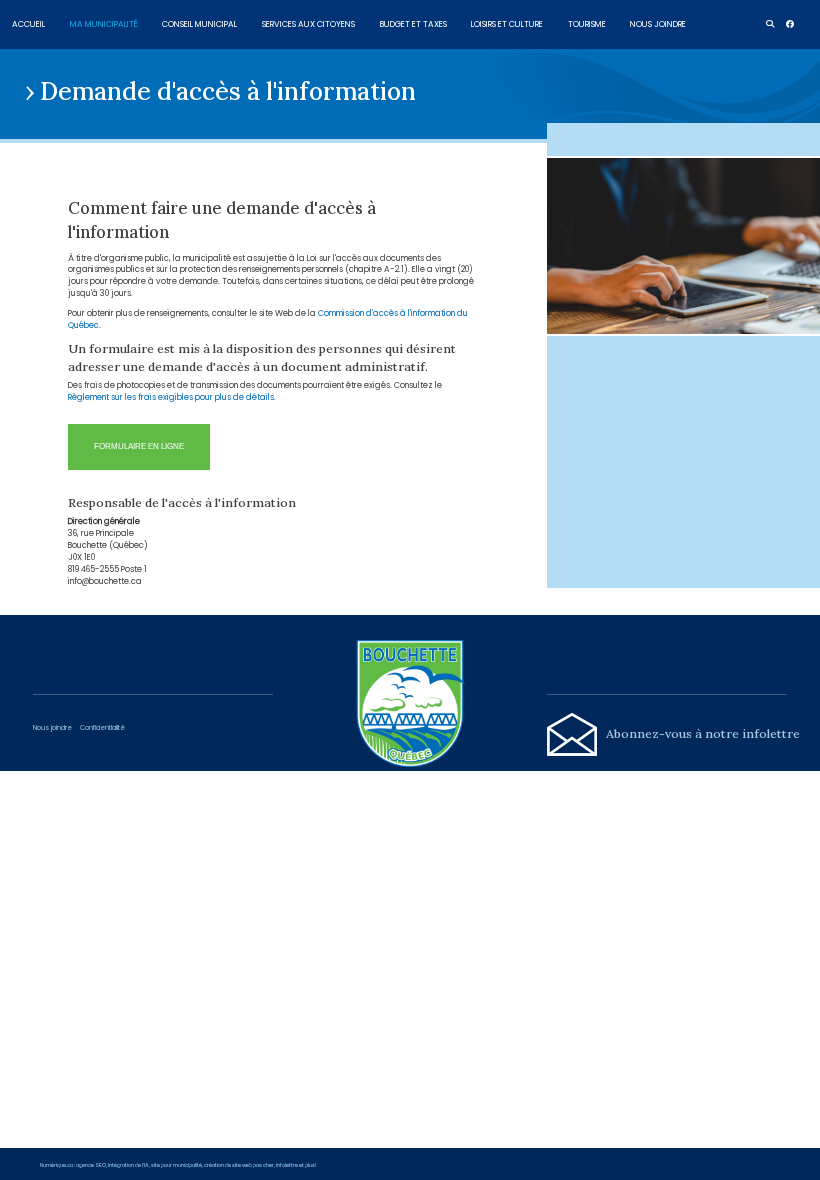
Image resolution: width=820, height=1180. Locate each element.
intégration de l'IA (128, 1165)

○ ○ ○ ○

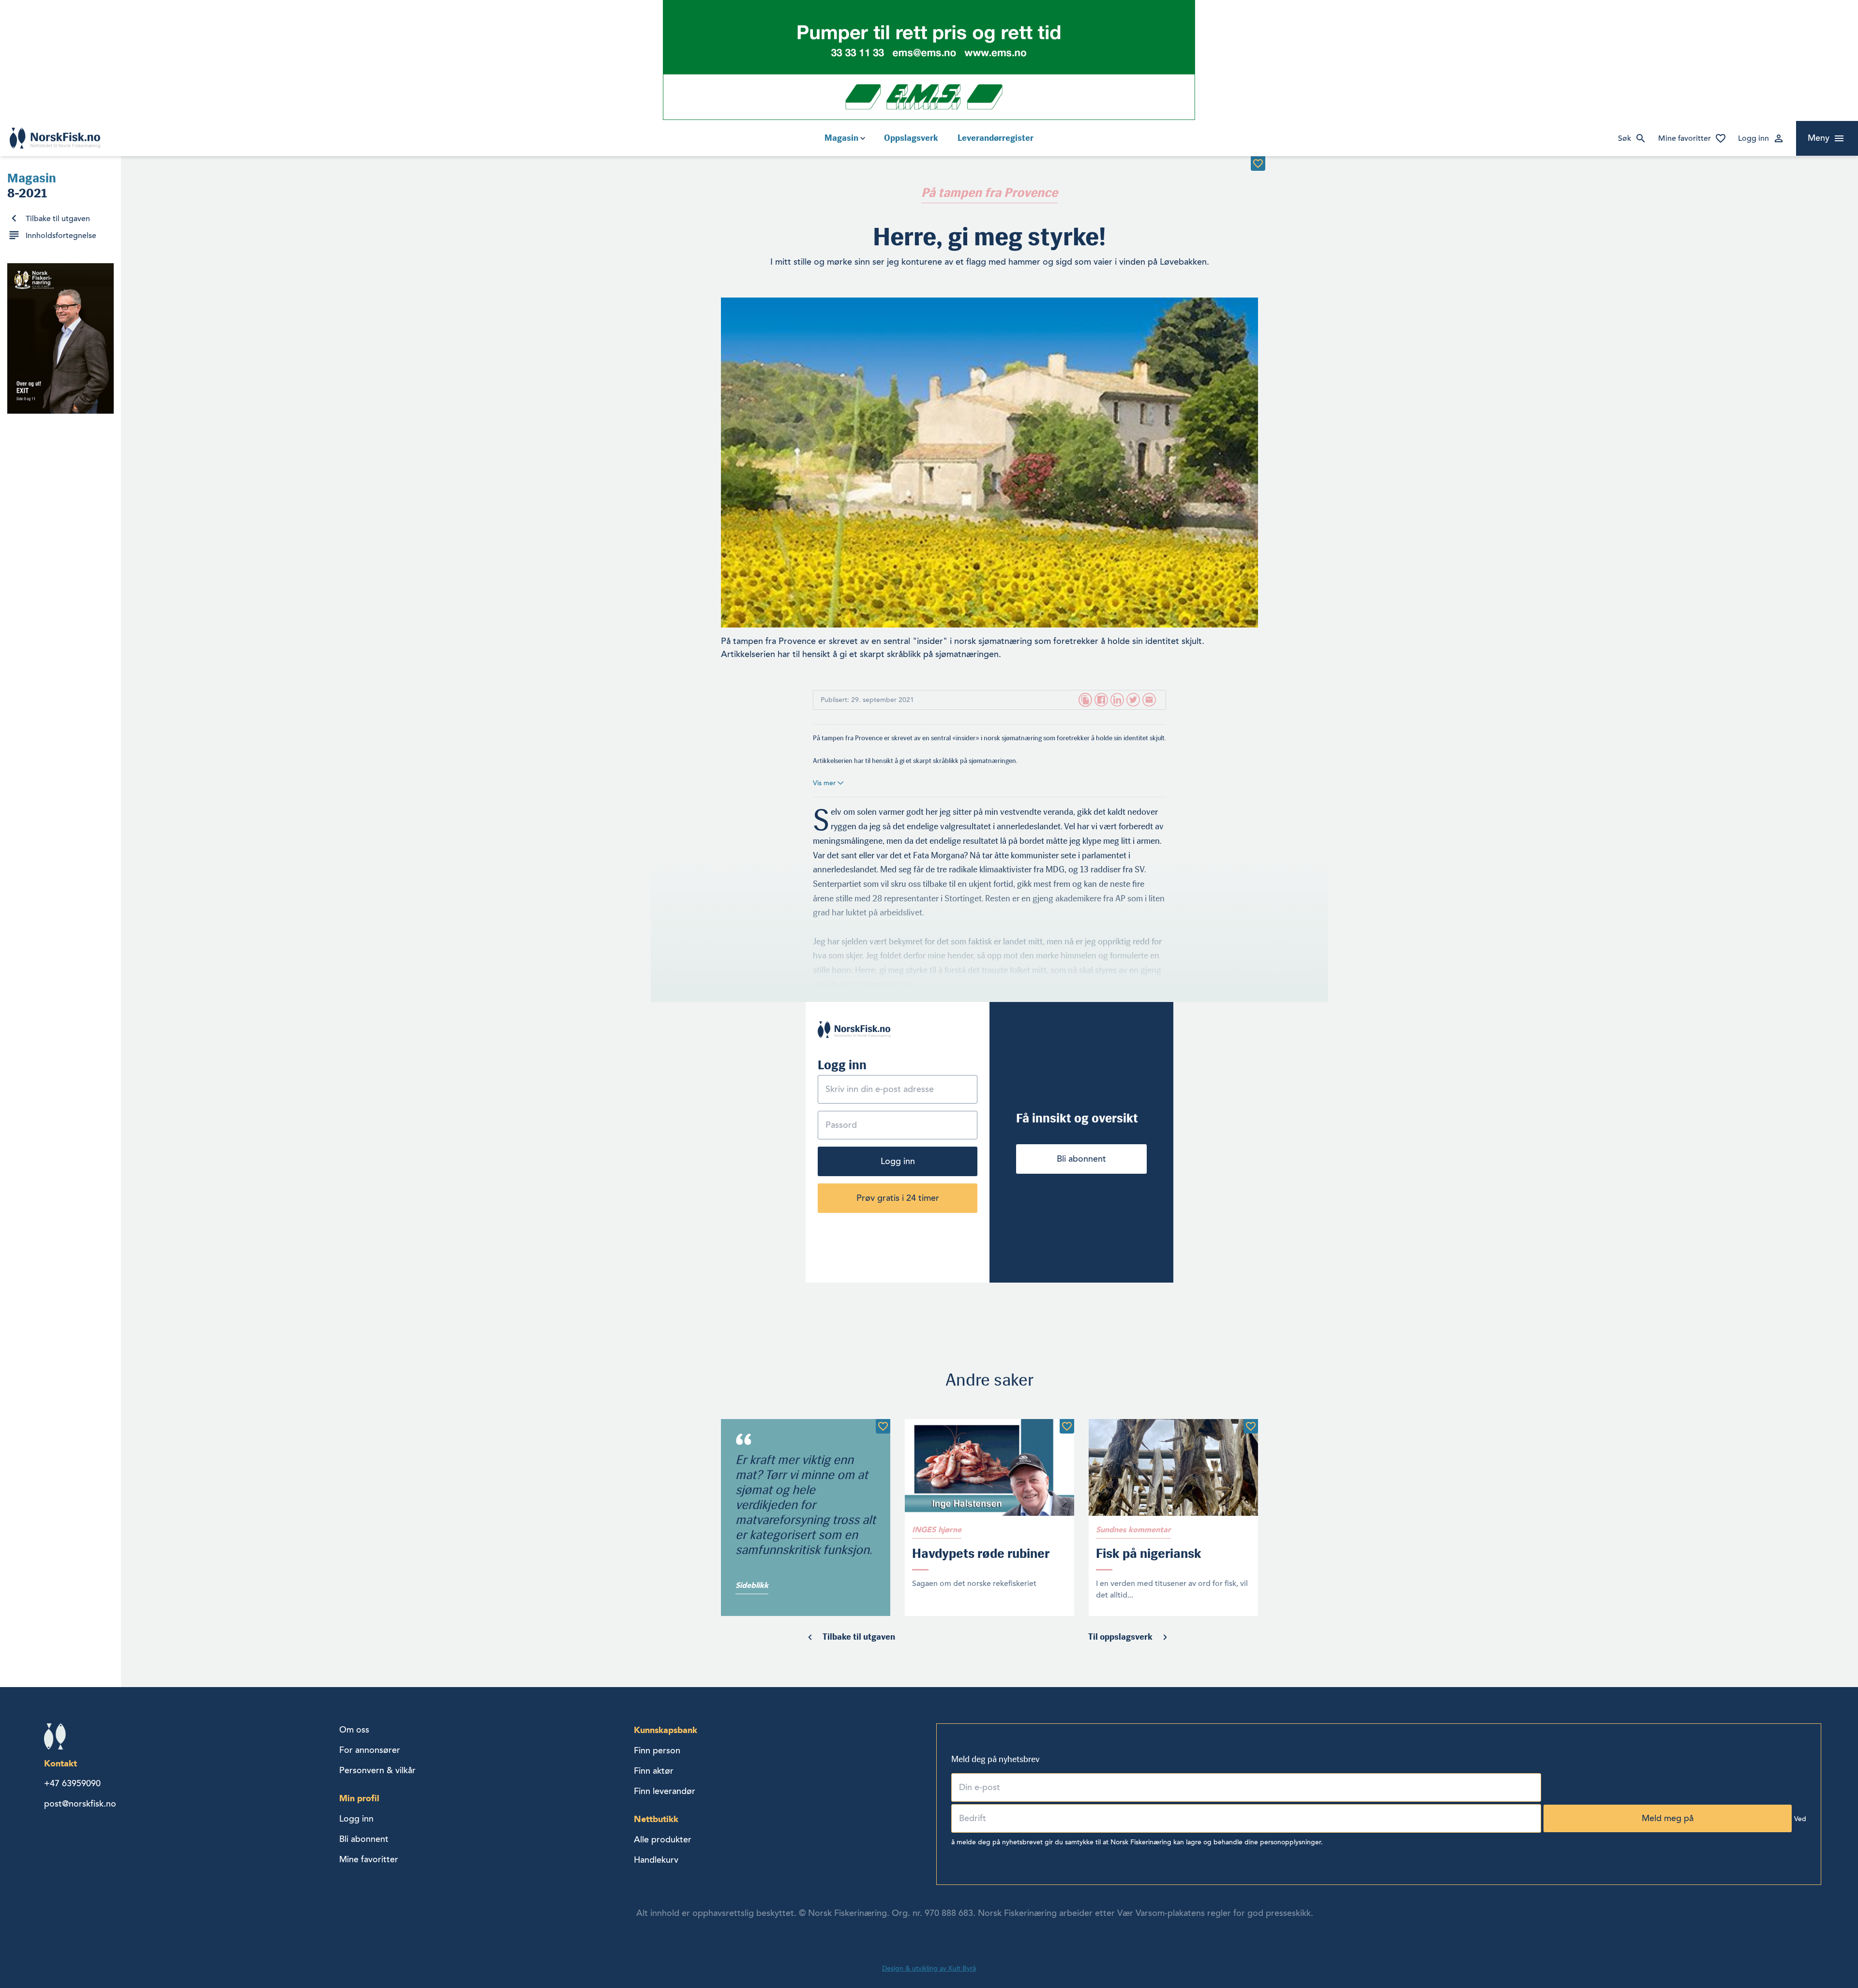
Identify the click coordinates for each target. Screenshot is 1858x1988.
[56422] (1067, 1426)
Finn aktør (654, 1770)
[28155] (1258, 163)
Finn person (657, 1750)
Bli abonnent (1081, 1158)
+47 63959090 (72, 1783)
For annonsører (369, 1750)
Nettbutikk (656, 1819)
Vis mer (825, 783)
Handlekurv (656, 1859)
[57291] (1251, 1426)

○ ○ ○ ○

» **TASK REQUIREMENTS**
Copy the records above exactly, beginning at the line that contains "For annonsører (369, 1750)" and stopping after the line that contains "[57291] (1251, 1426)".

» **EXERCISE ANSWER**
For annonsører (369, 1750)
Nettbutikk (656, 1819)
Vis mer (825, 783)
Handlekurv (656, 1859)
[57291] (1251, 1426)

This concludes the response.